By definition, the direction of the unit normal vector is the direction of the vector ${\bf T'}$. To simplify things when finding the unit normal, you can multiply ${\bf T}'(t)$ by a positive scalar.
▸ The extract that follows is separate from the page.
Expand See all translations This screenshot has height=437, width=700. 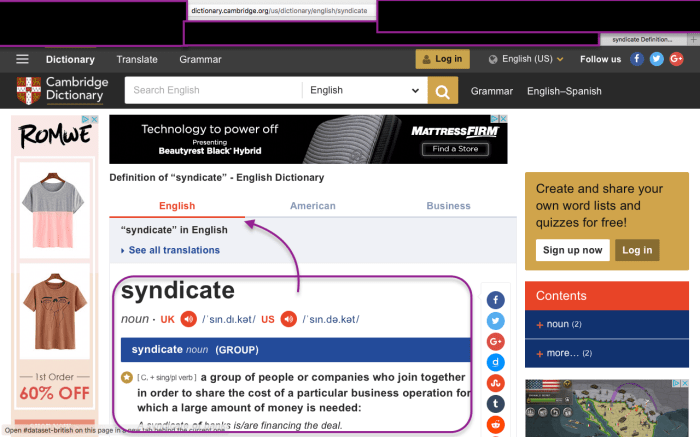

This will give a vector in the same direction as that of $\bf N$; multiplying a vector by a positive number does not change its direction. (Said differently ${{\bf T}(t)\over |{\bf T}(t)|} = {|a|{\bf T}(t)\over |a{\bf T}(t)|} $ for any nonzero $a$.)

Once we have our direction vector, divide by its length to get ${\bf N}(t)$.

So, let's multiply ${\bf T}'(t)$ by $(2e^{2t}+2e^{-2t})^2/2$. This gives the vector $$ {\bf F}(t)={ (e^{2t}+e^{-2t})} \bigl< 0, 4e^{2t}, 4 e^{-2t} \bigr> -({2e^{2t}-2e^{-2t}}) \bigl< 2\sqrt2, 2e^{2t},- 2 e^{-2t} \bigr> $$ which is a bit easier to deal with.

After finding $|{\bf F}(t)|$, you can compute ${\bf N}(t) ={{\bf F}(t)\over |{\bf F}(t) | }$.


(Note that when finding the curvature, you need to find $|{\bf T}'(t)|$ proper.)